→ Supplied material:
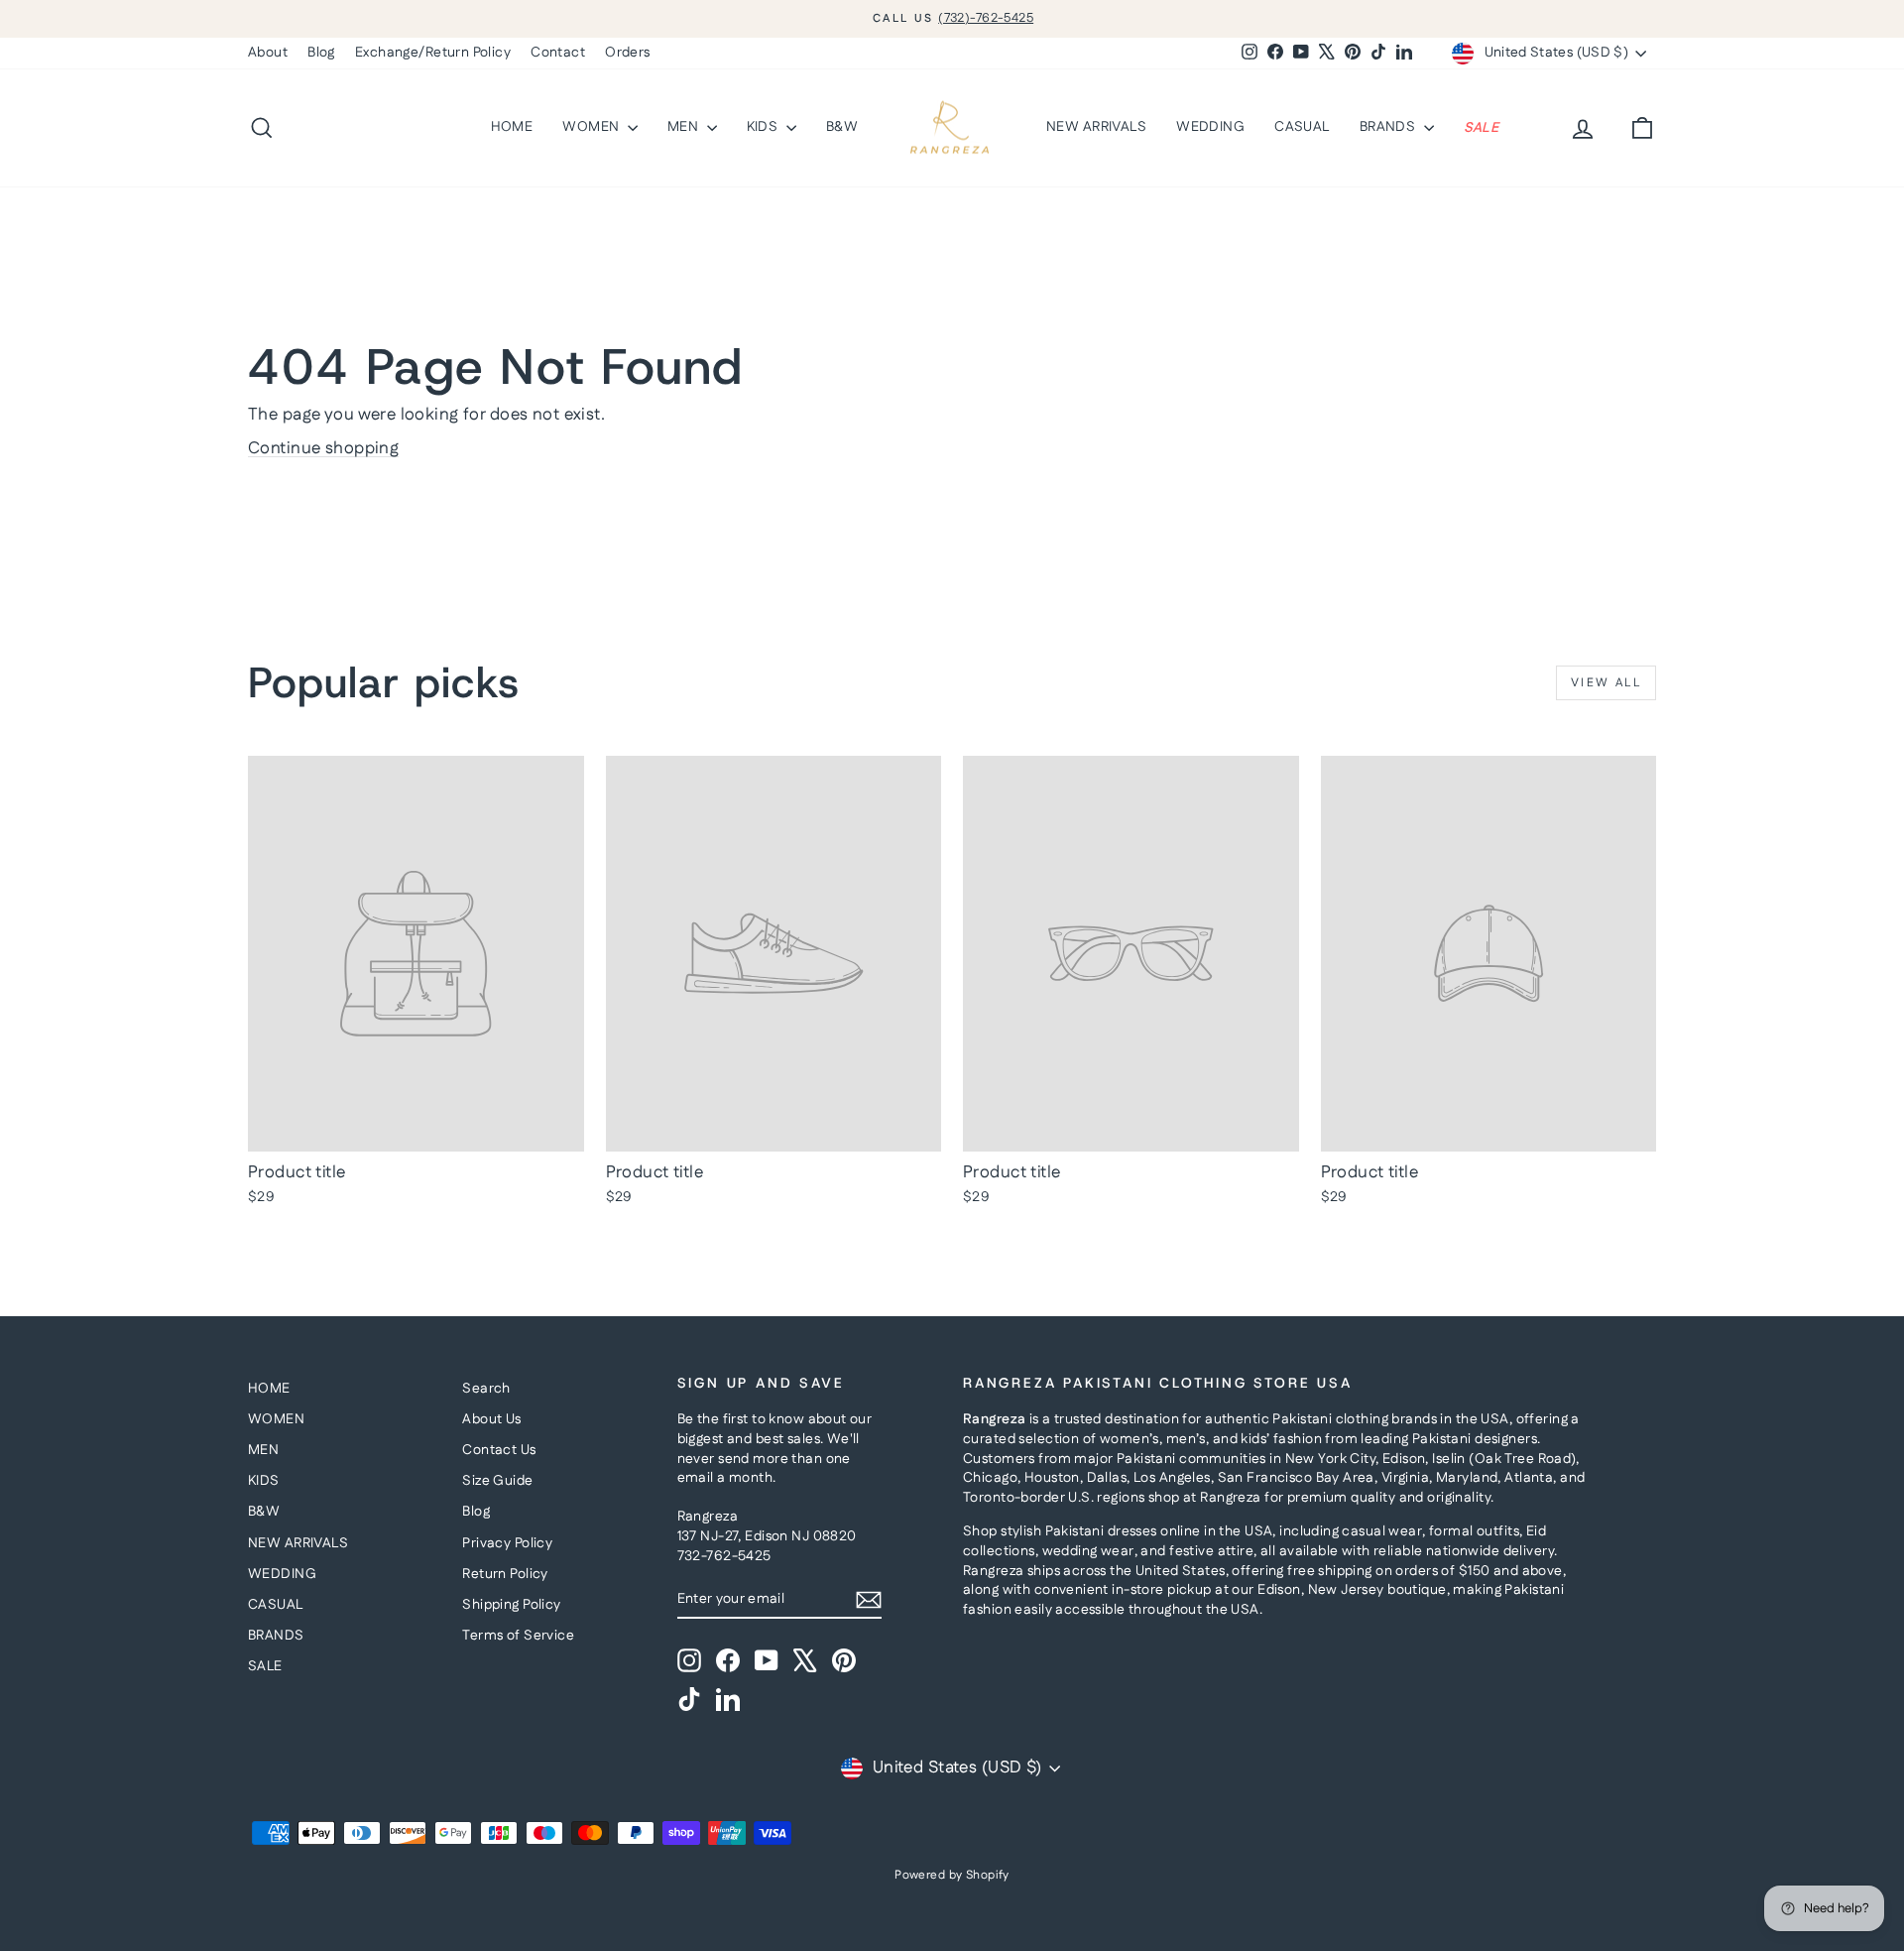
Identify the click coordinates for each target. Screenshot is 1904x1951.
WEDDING (1210, 127)
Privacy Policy (507, 1543)
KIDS (764, 127)
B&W (842, 127)
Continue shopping (323, 448)
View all (1606, 682)
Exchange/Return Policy (433, 52)
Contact (558, 52)
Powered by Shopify (952, 1875)
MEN (684, 127)
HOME (512, 127)
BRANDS (1389, 127)
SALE (1481, 127)
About (268, 52)
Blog (321, 52)
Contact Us (499, 1450)
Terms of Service (518, 1636)
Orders (628, 52)
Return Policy (505, 1574)
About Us (491, 1419)
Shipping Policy (511, 1605)
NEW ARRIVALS (1096, 127)
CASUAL (1302, 127)
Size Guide (497, 1481)
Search (486, 1389)
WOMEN (592, 127)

→ Exercise aim: As you output the material, omit the pictures but alter nothing else.

→ Task response:
Identify the click coordinates for each target. Screenshot is 1904x1951.
WEDDING (1210, 127)
Privacy Policy (507, 1543)
KIDS (764, 127)
B&W (842, 127)
Continue shopping (323, 448)
View all (1606, 682)
Exchange/Return Policy (433, 52)
Contact (558, 52)
Powered by Shopify (952, 1875)
MEN (684, 127)
HOME (512, 127)
BRANDS (1389, 127)
SALE (1481, 127)
About (268, 52)
Blog (321, 52)
Contact Us (499, 1450)
Terms of Service (518, 1636)
Orders (628, 52)
Return Policy (505, 1574)
About Us (491, 1419)
Shipping Policy (511, 1605)
NEW ARRIVALS (1096, 127)
CASUAL (1302, 127)
Size Guide (497, 1481)
Search (486, 1389)
WOMEN (592, 127)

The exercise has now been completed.